- SUPPLIED TEXT:
╔══

1247 – Valreas, France. Just before Easter, a two-year-old girl’s body was found in the town moat with wounds on forehead, hands and feet. Jews confessed under torture that they wanted the blood of the child, but did not say that it was for ceremonial purposes. Pope Innocent IV said that three of the Jews were executed without confessing, but the Jewish Encyclopedia, 1903, Vol. Ill, p. 261, says they confessed.
1250 – Saragossa. A boy crucified, afterwards canonised as St. Dominiculus. Pius VII, 24th Nov., 1805, confirmed a decree of the Congregation of Rites of 31st August, according this canonisation.
1261 – Pforzheim, Baden. An old woman sold a seven- year-old girl to the Jews, who bled her, strangled her and threw the body into the river. The old woman was convicted on the evidence of her own daughter. A number of Jews were condemned to death, two committing suicide. Authorities: Bollandists, Acta, Vol. II, p. 838; Rohrbacher, L’ Histoire Universelle del’Eglise Catholique, Vol. XVIII, pp. 697-700; Thos. Cantipranus, De ratione vitae Vol. II, xxix. The child was canonised as a saint.
1287 – Berne. Rudolf, a boy, was murdered at Passover in the house of a rich Jew called Matler. Jews confessed that he had been crucified; many were put to death. The boy was canonised as a martyr, and his name can be found in several martyrologies. Documental authorities: Bollandists, Acta, Vol. II, April; Helvetia sancta (H. Murer); Karl Howald, Die Brunnen zu Bern, 1848, p. 250; Cosm. Aims., 13, p. 482
1288 – Troyes, France. Some Jews were tried for a ritual murder and 13 were executed by burning. Authority: Jewish Encyclopedia, 1906, Vol. XII, p. 287
1386 – Oberwesel, on the Rhine. A boy named Werner was tortured for three days at Passover, hanged by the legs and bled white. The body was found in the river. This boy was beatified in the diocese of Treves, and his anniversary is on 19th April. A sculptured representation of this ritual murder is still to be seen in the Oberwesel Church. Authorities: Aventinus, Annals of Bavaria, 1591, 17, 14, 576; Chron. Hirsaug., Magd. Cent., 13, c. 14.

╚══

- DATA EXCERPTS:

╔══

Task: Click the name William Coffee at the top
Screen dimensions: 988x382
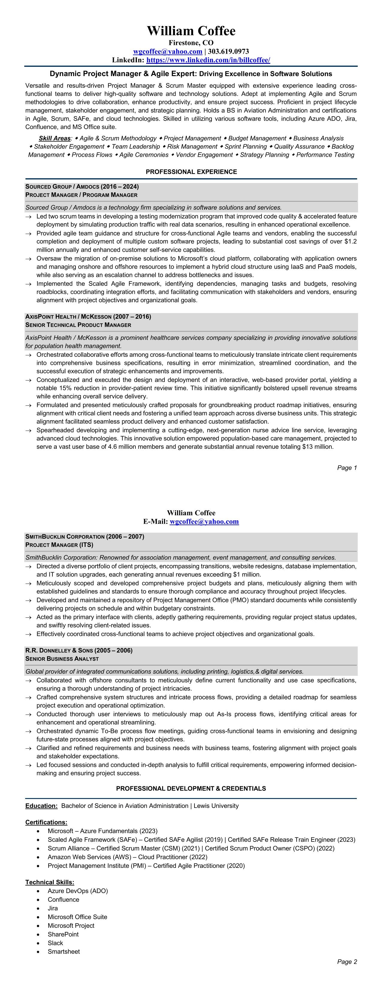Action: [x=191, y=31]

╚══
╔══

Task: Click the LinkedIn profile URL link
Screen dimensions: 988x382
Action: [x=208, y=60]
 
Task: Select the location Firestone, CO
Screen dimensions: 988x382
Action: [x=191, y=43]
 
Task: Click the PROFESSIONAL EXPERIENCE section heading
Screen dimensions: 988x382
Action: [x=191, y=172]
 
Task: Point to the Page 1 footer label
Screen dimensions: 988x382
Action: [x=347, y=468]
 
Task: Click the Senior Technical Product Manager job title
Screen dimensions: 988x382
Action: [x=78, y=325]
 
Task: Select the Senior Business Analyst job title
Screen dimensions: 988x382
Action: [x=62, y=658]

╚══

- WHAT IS REQUIRED: State whether each of the statements (a), (b), and (c) agrees with the list of dated entries, answering yes or no and quoting the deciding words of the list. (a) The list states that Pius VII confirmed a decree in 1805 concerning the Saragossa canonisation. (b) The list states that 13 people were executed by burning at Troyes. (c) The list states that the boy named Werner was canonised. Nothing in the records has any bearing on what is asked here.

- RESULT BELOW:
(a) Yes: "Pius VII, 24th Nov., 1805, confirmed a decree of the Congregation of Rites"
(b) Yes: "13 were executed by burning"
(c) No: "This boy was beatified in the diocese of Treves"